EXCERPTED DATA:
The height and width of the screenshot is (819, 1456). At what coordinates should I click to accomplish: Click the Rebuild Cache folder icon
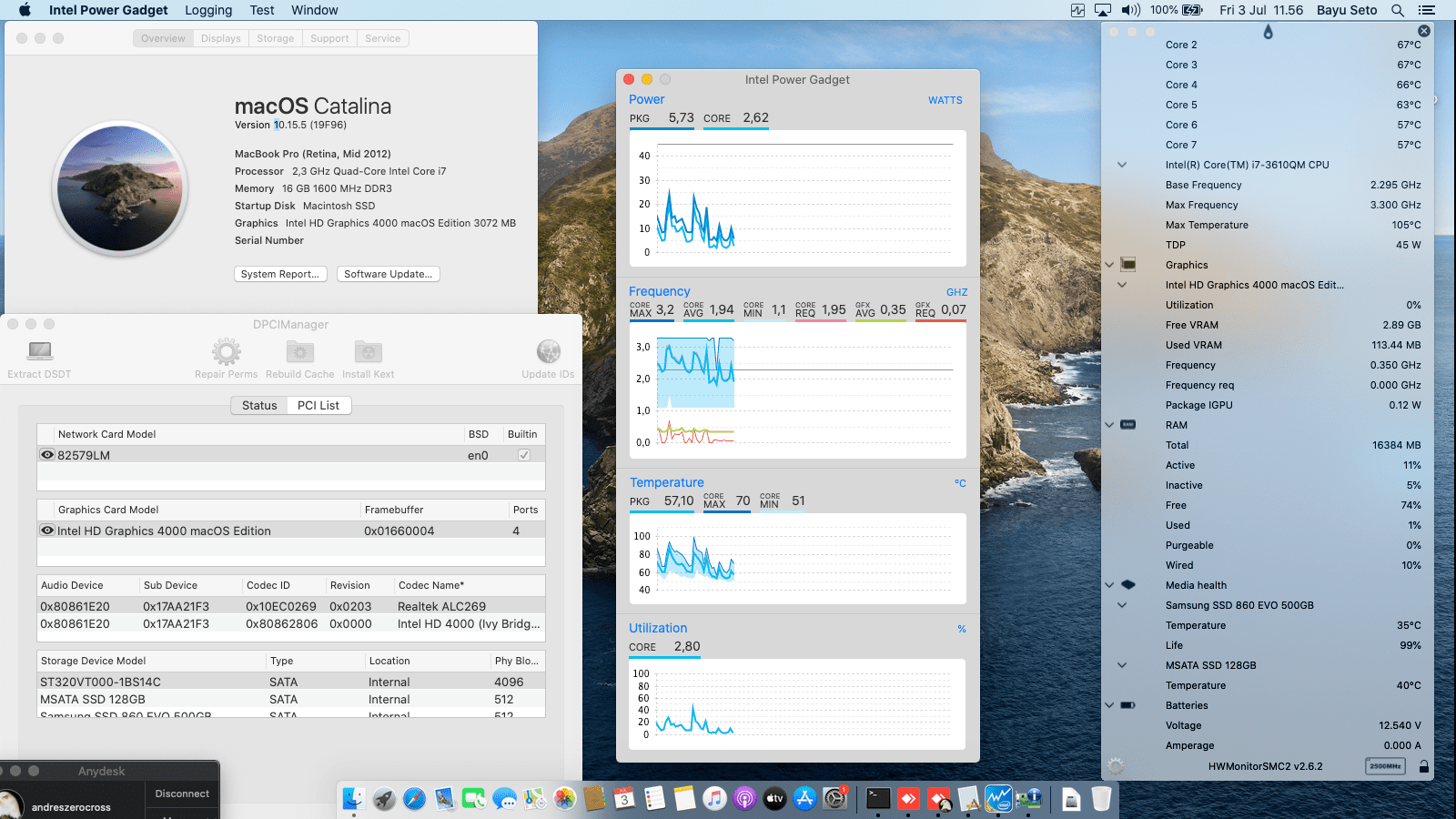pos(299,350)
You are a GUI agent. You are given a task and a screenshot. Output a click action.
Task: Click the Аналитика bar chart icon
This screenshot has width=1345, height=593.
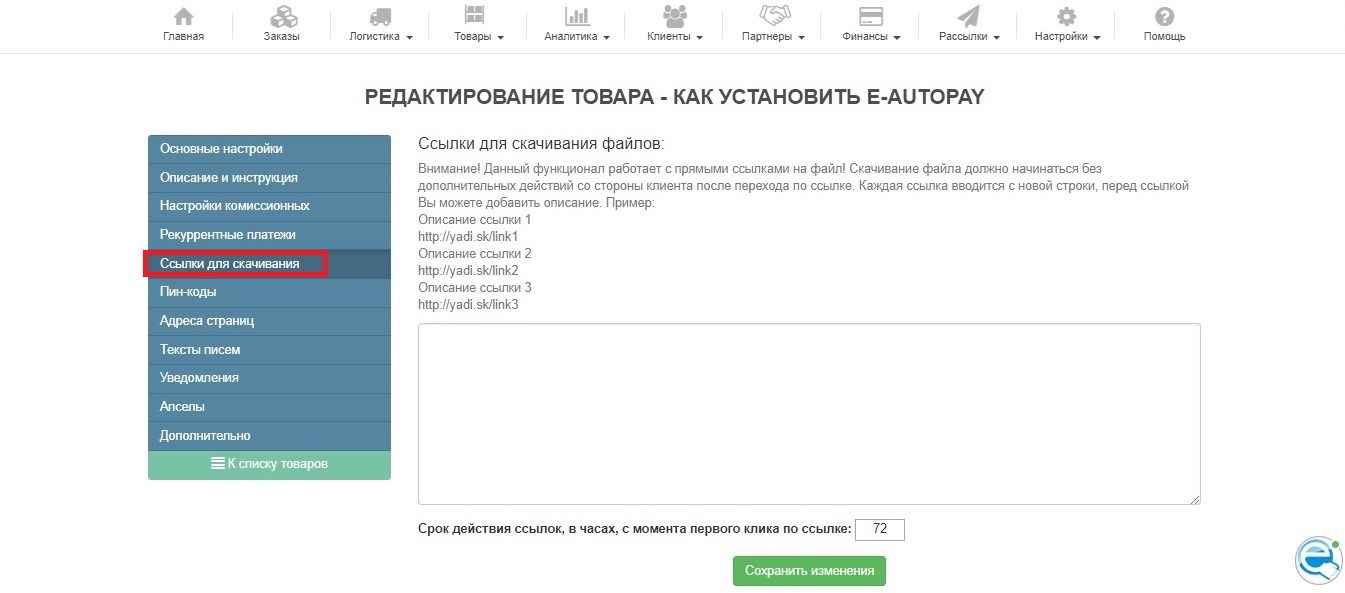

WHAT IS REQUIRED:
Reproduce as a numbered list the lines from the start of the entries through the line containing "pos(299,350)", skipping blank lines. Leave the pictures out.

SOLUTION TO THIS TASK:
1. The height and width of the screenshot is (819, 1456). At what coordinates should I click to accomplish: Click the Rebuild Cache folder icon
2. pos(299,350)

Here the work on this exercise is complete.